Posted by herkules on October 4, 2007 at 1:25 PM PDT

In my latest blog
I wrote about the TrackIR device and my Java binding
JTrackIR. The device allows to track
the users head position and attitude in front of the screen using infrared reflecting strips on a basecap
the user has to wear.

Now what to do with it? What about controlling the IDE with the head? Activating different areas
(editor, properties, output ...) by just looking at them. So that the keyboard focus is always in the window
I am looking at.

A good opportunity for an excercise of
NetBeans module development that I did not do for quite a
time now (NB5 or so...).

Creating the infrastructure for the module was surprisingly easy. Just calling some wizards for a library module wrapping
my jtrackir.jar, a module that does the actual work and a module suite sueing everything together.
Finally I created a
that can control the TrackIR device. I configured the suite to be a standalone application
and added some IDE modules to have some more windows for testing. Very easy.

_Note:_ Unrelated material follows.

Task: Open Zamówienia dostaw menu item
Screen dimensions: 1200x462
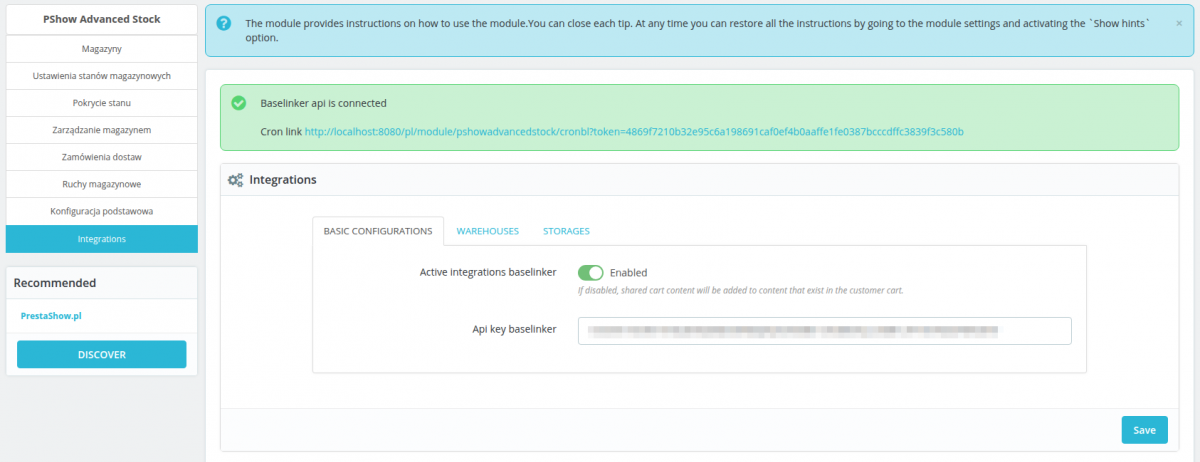Action: [102, 157]
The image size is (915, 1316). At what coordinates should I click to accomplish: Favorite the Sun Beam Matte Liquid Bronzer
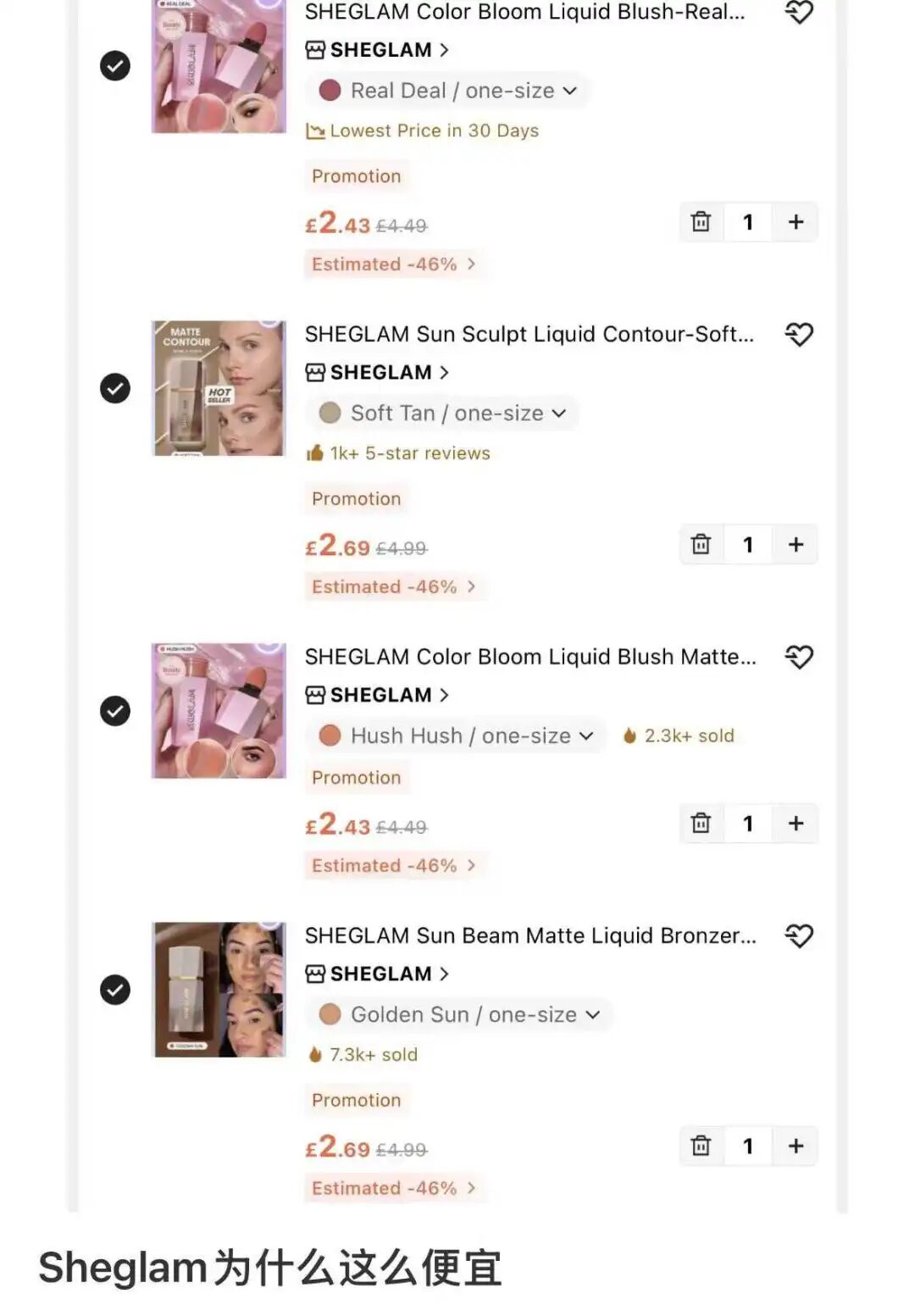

The TopComponent is meant to visualize where the user is looking at. For that, a scheme of the current
layout - that's how NetBeans calls the different areas of a GUI application - is rendered as it can be seen at the bottom
left of the screenshot. The red dot is the place I'm currently looking at.


To code the functionality I needed some help from the web, but as soon as somebody guide me to
the rest was quite easy.

Using the module requires a bit of practise and fine tuning the 'sensitivity' value. After that, it is possible to
have the focus really in the window I am looking at. I admit the module is of low practical value, but at least it was fun to
create the module and get acquainted with some NetBeans APIs e.g. like NbPreferences used to save the sensitivity

It was my first time creating, starting and debugging an appplication with the NetBeans RCP and I have to say:
very easy, very cool, it just worked! I was suprised how fast the edit-compile-debug cycle was (that has to launch
a full copy of the NetBeans framework) even on my poor notebook.
I can encourage everybody to try it out.